(Task set):
**A.** In the T Theory excerpt, write out the passage from "Terry’s material is" to "change my material.", swapping "encyclopedia" for "handbook".
**B.** Continue the T Theory blog excerpt from its last sentence.

(Excerpt to read):

────────────────────────────────────────

The page content re-blogged here is exactly as Terry created on his original webpages (saved on my computer with ScrapBook)).  Nothing has been left out from the period Dec 2003 to June 2011.  From Terry’s site, I made a lot of formatting changes, creating a more easily readable webpage appearance.  The PDF chart duplicates of the JPEGs have been omitted for ease and speed of recreating Terry’s pages.  References to PDF charts should be ignored (but no chart was left out).

After June 2011, Terry created a paid subscription website. None of that material is found here.

There were many many, many hours spent on this project; downloading Terry’s individual charts & audio files, followed by the uploading of Terry’s charts and audio to my WordPress blog library, after which I had to insert the uploaded material into my new T Theory® webpages (hopefully in the correct places).  This was a dull and arduous project and I hope you enjoy it.  I don’t believe there remains any more of Terry’s material in free domain, so my T Theory® project is probably finished.  If I’ve missed something, you can leave me a comment.

If you find an uploaded reference error (chart or audio in the wrong place), please note the month and year of the webpage, plus the exact name of the referenced error file.  Include any other info that will help me locate the problem file and where it occurs on the webpage.  Leave a comment for me with the info and I’ll fix it.

Terry’s material is very long and will take many weeks for you to finish.  Don’t hurry, it’s not a marathon and you will absorb more if you go through it at a reasonable rate.  This is especially true for those who don’t invest in the T Theory® reference encyclopedia.  The encyclopedia is a written reference for T Theory® and includes everything of importance for Terry’s T Theory®.  Without the reference encyclopedia you must depend on your memory and Terry’s method carries some rules that you could easily violate.  The encyclopedia also includes new information never seen on his website.

You are welcome to save any or all of my blog material to your computer.  You also have my permission to re-blog my information, but you must (1) credit me and my blog in an obvious manner and (2) don’t change my material.

────────────────────────────────────────

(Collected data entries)

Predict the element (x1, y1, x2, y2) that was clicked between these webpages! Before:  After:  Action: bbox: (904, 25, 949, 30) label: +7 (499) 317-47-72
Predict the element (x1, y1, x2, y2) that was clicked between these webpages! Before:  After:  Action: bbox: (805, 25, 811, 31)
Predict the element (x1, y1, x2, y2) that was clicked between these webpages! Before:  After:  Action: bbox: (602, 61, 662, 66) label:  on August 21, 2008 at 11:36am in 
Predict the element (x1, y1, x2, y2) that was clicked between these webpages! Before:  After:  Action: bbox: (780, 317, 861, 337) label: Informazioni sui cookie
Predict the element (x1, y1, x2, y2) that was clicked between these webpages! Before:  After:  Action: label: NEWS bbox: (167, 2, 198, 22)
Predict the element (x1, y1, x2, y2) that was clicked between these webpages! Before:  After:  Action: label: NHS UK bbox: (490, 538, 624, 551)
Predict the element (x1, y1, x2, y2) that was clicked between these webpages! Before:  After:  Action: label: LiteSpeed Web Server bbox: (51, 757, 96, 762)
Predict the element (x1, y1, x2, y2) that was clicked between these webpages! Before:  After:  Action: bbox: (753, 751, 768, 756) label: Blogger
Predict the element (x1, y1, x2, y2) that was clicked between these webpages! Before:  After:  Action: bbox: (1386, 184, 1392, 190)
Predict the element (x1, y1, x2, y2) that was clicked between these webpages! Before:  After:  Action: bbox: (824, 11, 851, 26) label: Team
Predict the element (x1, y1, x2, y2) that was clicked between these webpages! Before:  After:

────────────────────────────────────────

(Numbered responses):
**A.**
Terry’s material is very long and will take many weeks for you to finish.  Don’t hurry, it’s not a marathon and you will absorb more if you go through it at a reasonable rate.  This is especially true for those who don’t invest in the T Theory® reference handbook.  The handbook is a written reference for T Theory® and includes everything of importance for Terry’s T Theory®.  Without the reference handbook you must depend on your memory and Terry’s method carries some rules that you could easily violate.  The handbook also includes new information never seen on his website.

You are welcome to save any or all of my blog material to your computer.  You also have my permission to re-blog my information, but you must (1) credit me and my blog in an obvious manner and (2) don’t change my material.

**B.**
FYI – I find the best way to save a webpage is using “ScrapBook” (it’s an add-on for the FireFox browser).  ScrapBook saves a webpage to your computer EXACTLY as it appears on the day you saved it.  You can’t tell the difference between the internet webpage and your ScrapBook saved webpage.  The saved pages are not pictures.  Instead the pages consist of HTML and page functionality remains identical on your computer.   There is also a second method for using ScrapBook, where you can save all of the webpages down to a defined link depth.  This optional method means all links will function on your computer to the link depth specified (meaning you can click on links on your saved webpages and tunnel down into pages within pages).  Saving the normal way will only save the top webpage but the links that exist could continue to  function by taking you to the website on the internet instead of on your computer.  But sometimes the linked website doesn’t exist anymore.  I’ve had this happen on some very good webpages with unique information (they just disappear into the internet void).  That’s a bummer when you lost some really good info and thus rose my need for ScrapBook.  You can also filter the pages saved using the optional ScrapBook method, which can exclude all pages not coming directly from the specified website (filtering is recommended using this method otherwise you wind up with a LOT of useless stuff).